_READING PASSAGE:_
§ §

# Top 5 supplements



## PUNKem733 (Jun 12, 2009)

Maybe this could be a sticky. Just name your top 5 or 3 or 2 supplements that a dog would thrive on, or would be a good idea for our canine buds.


----------



## Doc (Jan 17, 2009)

Mega C
Salmon Oil 
Vitamin E
Bac Pac Nzymes


----------



## RawFedDogs (Jun 16, 2008)

Salmon Oil would be the only one unless your dog has a medical condition that would warrant additional supplementation.


----------



## Doc (Jan 17, 2009)

You get better utilization of the salmon oil if it is administered with additional Vitamin E.

I would really consider additional Vitamin C (ascorbic forum). Mega doses can curtail skin allergies, help in collagen production, and boost the immunity system. Of all animals, the dog is the worst producer of vitamin C. The levels produced by a dog naturally is barely enough to cover what is needed when in perfect health.

I'll give you a pass on the nzymes RFD


----------



## SaltyDog (Mar 10, 2010)

Wholistic Canine Complete (whole foods supplement, digestive enzyme, blood builder and detox, essential fatty acid, vitamins, minerals)
BioPrepartion (neutraceutical and whole foods supplement)
Salmon Oil (my favs....Wholistic Pet Organics, Nordic Naturals, Aunt Jeni's)
Earth Animals (natural flea and tick control)
Wholistic Canine Complete Joint Mobility (whole foods supplement with glucosamine, chondroitin and msm)


And I disagree with Doc on the Vitamin C in ascorbic form. Ascorbic is synthetic. Ester C is the way to go.



Currently my dogs use Wholistic Canine Complete Joint Mobility and Earth Animals Natural Flea & Tick.

My 9 month old puppy was diagnosed with a heart arrhythmia. She is on an Omega 3 with 160mg of EPA and 120mg of DHA once a day.


----------



## PUNKem733 (Jun 12, 2009)

I'm just trying to get a feel for what might be a good supplement or two to add to his diet. So far I give my guy New Zealand Hoki fish oil. It's much higher in the main 3 Omega 3s, DPA, DHA, and EPA than any other fish, and it comes the deep ocean.


----------



## sal101011 (Jan 17, 2010)

1. Nordic Naturals Cod Liver Oil (if I supplement cod liver, only give about 2 times a week)
2. Grizzly Salmon Oil | Grizzly Salmon Oil Dogs (not given in conjunction with cod liver, but i would give this every day when I am not giving cod liver oil every 2 times a week, so i would do 3 months salmon oil and next 3 months cod liver)
3. Olive oil - Wikipedia, the free encyclopedia (good ole olive oil, every so often i will give that)

§ §

_ENTRIES SHOWN:_
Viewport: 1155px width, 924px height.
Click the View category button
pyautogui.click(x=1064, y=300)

§ §

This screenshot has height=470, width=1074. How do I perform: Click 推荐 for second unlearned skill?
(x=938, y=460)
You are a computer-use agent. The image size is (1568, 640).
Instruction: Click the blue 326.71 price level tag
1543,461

§ §

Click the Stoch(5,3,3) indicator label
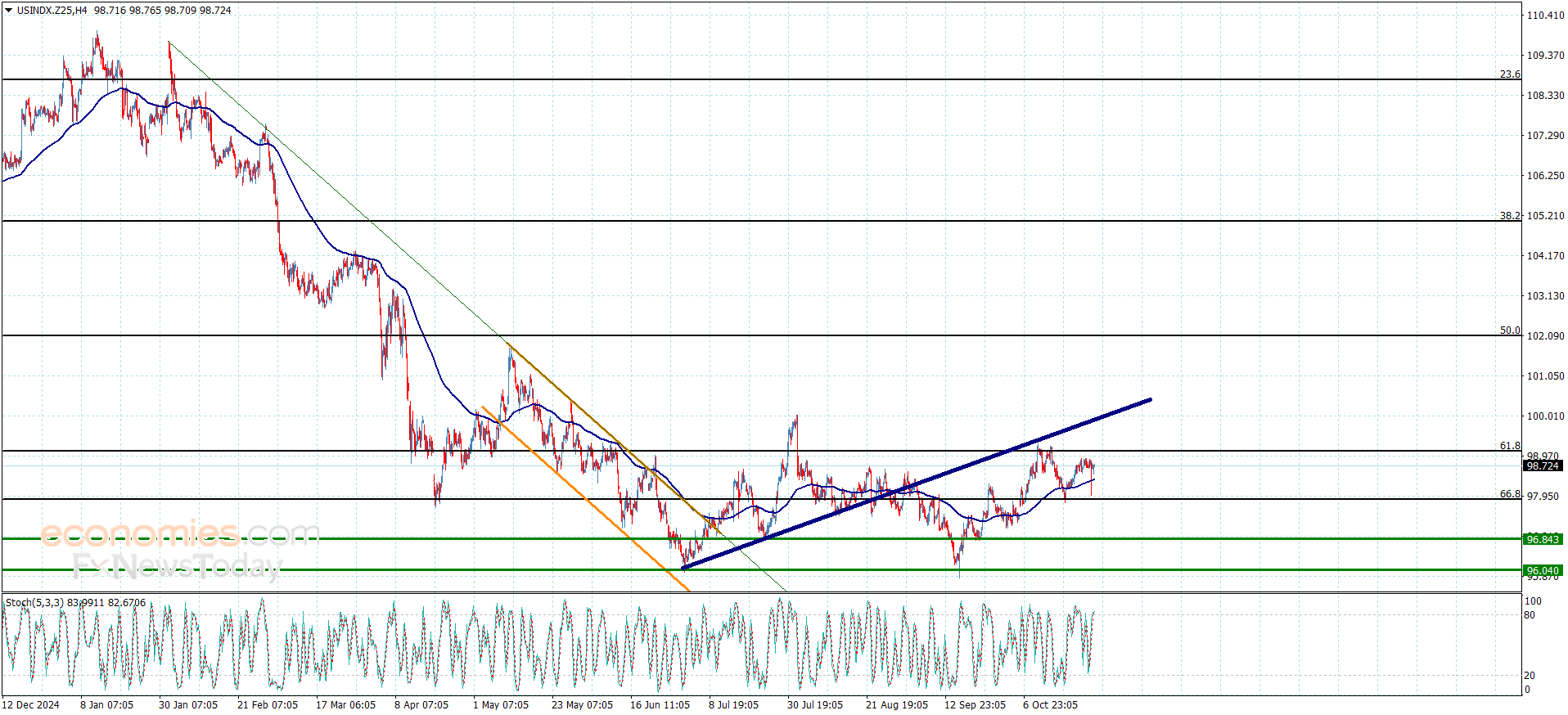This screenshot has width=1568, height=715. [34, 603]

§ §

_PROBLEMS AND TASKS:_
1 - In the supplements thread, rewrite the paragraph beginning "I would really consider additional Vitamin C" as a bulleted list that keeps its main facts.
2 - From the supplements thread, write out the passage between "## SaltyDog (Mar" and "Flea & Tick.", inclusive.
3 - Summarize the supplements thread in two sentences.

_TASK RESULTS:_
1 -
- Additional Vitamin C is strongly recommended.
- Mega doses can curtail skin allergies, help in collagen production, and boost the immune system.
- Of all animals, the dog is the worst producer of vitamin C.
- A dog's natural vitamin C production barely covers its needs even in perfect health.

2 -
## SaltyDog (Mar 10, 2010)

Wholistic Canine Complete (whole foods supplement, digestive enzyme, blood builder and detox, essential fatty acid, vitamins, minerals)
BioPrepartion (neutraceutical and whole foods supplement)
Salmon Oil (my favs....Wholistic Pet Organics, Nordic Naturals, Aunt Jeni's)
Earth Animals (natural flea and tick control)
Wholistic Canine Complete Joint Mobility (whole foods supplement with glucosamine, chondroitin and msm)


And I disagree with Doc on the Vitamin C in ascorbic form. Ascorbic is synthetic. Ester C is the way to go.



Currently my dogs use Wholistic Canine Complete Joint Mobility and Earth Animals Natural Flea & Tick.

3 - A forum member asks others to name the top supplements for dogs, and the replies recommend items such as salmon oil, Vitamin E, Vitamin C, digestive enzymes, cod liver oil, and olive oil. One reply says salmon oil is the only supplement needed unless a dog has a medical condition, while others disagree about the best form of Vitamin C and describe what their own dogs take.